B. a. Le 13 février 2023 à 11h55, un contrôle a été effectué par un inspecteur du service de police du commerce et de lutte contre le travail au noir, devenu depuis la direction de police du commerce et de lutte contre le travail au noir (ci-après : la direction), agissant de concert avec deux agents de la police de proximité (matricules P 1______ et P 2______). Lors de ce contrôle, deux mineurs âgés de 16 ans ont pu se procurer auprès du commerce une cigarette électronique « Kiss Me, nicotine 2% ».

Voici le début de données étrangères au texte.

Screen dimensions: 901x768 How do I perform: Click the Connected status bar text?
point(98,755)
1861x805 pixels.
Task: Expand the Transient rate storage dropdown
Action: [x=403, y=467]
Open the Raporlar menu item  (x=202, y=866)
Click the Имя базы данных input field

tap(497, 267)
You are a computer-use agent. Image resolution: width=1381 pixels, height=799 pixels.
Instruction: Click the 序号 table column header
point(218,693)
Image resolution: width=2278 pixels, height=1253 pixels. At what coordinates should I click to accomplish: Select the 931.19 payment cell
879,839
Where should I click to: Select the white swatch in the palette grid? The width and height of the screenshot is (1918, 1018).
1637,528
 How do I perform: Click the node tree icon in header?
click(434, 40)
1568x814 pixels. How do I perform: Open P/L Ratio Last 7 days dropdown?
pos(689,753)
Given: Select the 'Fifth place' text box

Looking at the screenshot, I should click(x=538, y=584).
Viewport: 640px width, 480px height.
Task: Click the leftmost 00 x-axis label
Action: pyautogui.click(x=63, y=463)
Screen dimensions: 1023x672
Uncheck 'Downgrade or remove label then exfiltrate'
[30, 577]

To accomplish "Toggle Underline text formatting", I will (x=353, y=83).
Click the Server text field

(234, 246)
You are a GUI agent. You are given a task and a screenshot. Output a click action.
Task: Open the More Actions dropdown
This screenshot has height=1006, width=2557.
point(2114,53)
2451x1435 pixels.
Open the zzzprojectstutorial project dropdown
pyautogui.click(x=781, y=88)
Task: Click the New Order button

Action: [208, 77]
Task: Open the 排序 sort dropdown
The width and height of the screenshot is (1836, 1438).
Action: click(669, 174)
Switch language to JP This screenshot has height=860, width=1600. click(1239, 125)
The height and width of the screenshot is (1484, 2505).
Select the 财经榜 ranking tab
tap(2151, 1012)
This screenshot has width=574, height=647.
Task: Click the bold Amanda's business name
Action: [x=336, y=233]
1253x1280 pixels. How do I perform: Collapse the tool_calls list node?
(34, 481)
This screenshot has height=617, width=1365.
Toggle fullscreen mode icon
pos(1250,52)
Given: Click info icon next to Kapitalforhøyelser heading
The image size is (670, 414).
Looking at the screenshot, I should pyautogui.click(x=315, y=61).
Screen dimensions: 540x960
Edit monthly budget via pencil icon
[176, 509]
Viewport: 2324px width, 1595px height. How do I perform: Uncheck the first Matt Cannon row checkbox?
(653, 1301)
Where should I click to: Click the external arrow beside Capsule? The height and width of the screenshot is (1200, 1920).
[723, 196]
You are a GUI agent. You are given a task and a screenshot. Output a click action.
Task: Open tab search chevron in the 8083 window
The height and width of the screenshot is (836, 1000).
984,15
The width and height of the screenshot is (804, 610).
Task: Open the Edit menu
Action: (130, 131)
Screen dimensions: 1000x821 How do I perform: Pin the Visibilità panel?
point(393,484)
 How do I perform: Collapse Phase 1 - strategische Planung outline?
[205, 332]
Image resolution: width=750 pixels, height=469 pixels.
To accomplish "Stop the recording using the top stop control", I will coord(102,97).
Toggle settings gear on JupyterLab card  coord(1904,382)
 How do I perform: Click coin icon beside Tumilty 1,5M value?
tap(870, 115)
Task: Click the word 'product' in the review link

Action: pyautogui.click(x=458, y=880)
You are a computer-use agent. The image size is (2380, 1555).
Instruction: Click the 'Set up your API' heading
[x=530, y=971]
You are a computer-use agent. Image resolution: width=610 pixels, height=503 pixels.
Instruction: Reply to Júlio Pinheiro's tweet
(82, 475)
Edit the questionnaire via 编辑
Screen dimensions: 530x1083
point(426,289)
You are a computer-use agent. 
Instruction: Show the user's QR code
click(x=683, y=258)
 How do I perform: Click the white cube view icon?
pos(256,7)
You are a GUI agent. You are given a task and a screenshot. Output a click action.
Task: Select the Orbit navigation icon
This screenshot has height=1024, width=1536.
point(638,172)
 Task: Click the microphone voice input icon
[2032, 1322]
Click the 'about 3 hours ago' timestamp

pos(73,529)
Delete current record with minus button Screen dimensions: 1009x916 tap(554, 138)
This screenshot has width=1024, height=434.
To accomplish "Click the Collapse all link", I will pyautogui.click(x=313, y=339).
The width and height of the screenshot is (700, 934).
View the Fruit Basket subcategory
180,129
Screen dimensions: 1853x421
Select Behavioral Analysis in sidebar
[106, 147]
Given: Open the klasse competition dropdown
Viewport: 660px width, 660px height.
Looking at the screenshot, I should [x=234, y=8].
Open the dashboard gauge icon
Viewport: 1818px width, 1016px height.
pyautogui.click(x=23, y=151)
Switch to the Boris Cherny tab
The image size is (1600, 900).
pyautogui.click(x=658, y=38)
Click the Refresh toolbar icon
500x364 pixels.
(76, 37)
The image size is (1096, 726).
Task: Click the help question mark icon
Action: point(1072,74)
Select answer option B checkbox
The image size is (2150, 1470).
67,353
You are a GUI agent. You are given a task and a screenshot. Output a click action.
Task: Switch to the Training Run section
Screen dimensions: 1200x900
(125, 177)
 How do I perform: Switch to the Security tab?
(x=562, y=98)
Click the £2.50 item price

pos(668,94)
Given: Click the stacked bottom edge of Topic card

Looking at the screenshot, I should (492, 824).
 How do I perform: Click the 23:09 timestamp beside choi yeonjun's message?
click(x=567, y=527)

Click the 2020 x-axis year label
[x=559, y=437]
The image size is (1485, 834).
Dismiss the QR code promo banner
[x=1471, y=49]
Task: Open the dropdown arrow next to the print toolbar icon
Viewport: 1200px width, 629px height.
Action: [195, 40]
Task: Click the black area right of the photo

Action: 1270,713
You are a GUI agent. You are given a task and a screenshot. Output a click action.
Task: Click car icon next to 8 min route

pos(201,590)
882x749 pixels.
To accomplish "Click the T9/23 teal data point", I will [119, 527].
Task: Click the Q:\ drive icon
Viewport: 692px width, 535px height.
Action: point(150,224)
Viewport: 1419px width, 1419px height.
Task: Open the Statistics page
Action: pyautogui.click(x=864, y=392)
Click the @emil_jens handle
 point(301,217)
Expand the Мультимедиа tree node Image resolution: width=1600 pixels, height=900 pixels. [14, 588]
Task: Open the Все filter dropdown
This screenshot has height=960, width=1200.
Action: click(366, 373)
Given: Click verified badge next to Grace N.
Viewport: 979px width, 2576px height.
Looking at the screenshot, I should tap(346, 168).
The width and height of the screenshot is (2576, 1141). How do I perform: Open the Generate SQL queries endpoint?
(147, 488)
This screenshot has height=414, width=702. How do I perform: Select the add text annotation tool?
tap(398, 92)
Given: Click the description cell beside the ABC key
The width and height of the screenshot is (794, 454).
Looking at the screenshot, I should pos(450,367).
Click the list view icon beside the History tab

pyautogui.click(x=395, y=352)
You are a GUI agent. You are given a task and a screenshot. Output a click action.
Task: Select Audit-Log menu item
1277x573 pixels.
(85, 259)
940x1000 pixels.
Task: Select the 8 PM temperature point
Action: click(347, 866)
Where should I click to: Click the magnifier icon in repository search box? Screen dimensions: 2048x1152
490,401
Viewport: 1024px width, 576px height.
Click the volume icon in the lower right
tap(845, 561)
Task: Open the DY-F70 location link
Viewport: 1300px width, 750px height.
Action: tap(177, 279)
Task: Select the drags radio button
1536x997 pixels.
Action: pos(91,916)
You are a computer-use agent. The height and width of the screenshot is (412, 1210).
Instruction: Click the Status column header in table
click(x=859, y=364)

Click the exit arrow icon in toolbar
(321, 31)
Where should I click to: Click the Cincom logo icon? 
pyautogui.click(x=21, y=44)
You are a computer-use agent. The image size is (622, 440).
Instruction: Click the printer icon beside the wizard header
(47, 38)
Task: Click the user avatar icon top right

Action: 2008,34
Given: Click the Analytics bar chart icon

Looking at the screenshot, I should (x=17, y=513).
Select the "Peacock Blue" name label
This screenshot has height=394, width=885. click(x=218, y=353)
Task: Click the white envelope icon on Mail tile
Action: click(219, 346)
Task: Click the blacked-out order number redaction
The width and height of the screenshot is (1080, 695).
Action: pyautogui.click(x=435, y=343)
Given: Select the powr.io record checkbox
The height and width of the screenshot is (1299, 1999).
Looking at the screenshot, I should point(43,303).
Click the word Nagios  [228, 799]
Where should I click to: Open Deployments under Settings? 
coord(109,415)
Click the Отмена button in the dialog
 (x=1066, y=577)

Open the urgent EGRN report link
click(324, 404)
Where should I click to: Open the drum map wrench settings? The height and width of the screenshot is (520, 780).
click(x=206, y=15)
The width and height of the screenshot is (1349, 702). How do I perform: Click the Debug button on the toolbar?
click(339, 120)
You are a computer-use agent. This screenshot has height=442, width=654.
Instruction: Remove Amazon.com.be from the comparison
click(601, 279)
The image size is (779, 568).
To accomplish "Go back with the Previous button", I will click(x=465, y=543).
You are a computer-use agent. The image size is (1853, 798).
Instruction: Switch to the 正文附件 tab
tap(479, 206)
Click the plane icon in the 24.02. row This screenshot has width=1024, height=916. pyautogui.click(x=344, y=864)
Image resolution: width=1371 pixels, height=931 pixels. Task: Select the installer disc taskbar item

b. La direction a établi un rapport le 20 février 2023. Il y était mentionné que l’employé n’avait demandé ni l’âge ni la pièce d’identité des jeunes acheteurs, et qu’A______, titulaire de l’autorisation, était présent dans son magasin lors du contrôle. Seul un double tiret figurait sous la rubrique « historique des contrôles PCTN ».
c. Le 13 juillet 2023, la direction a transmis à A______ le rapport susmentionné, en l’informant qu’elle envisageait de prononcer la suspension de l’autorisation du 16 avril 2021 pour une durée allant de sept jours à six mois. Un délai lui était imparti pour faire valoir ses observations.
d. A______ s’est déterminé le 2 août 2023.
L’identité et l’âge des mineurs concernés n’étaient pas mentionnés dans le rapport. Lui-même n’était pas présent lors du contrôle. L’amende de CHF 1'650.- infligée par le service des contraventions ayant été payée, la situation devait être considérée comme réglée.
e. Par décision du 31 janvier 2024, la direction a suspendu l’autorisation du 16 avril 2021 pour une durée de 30 jours.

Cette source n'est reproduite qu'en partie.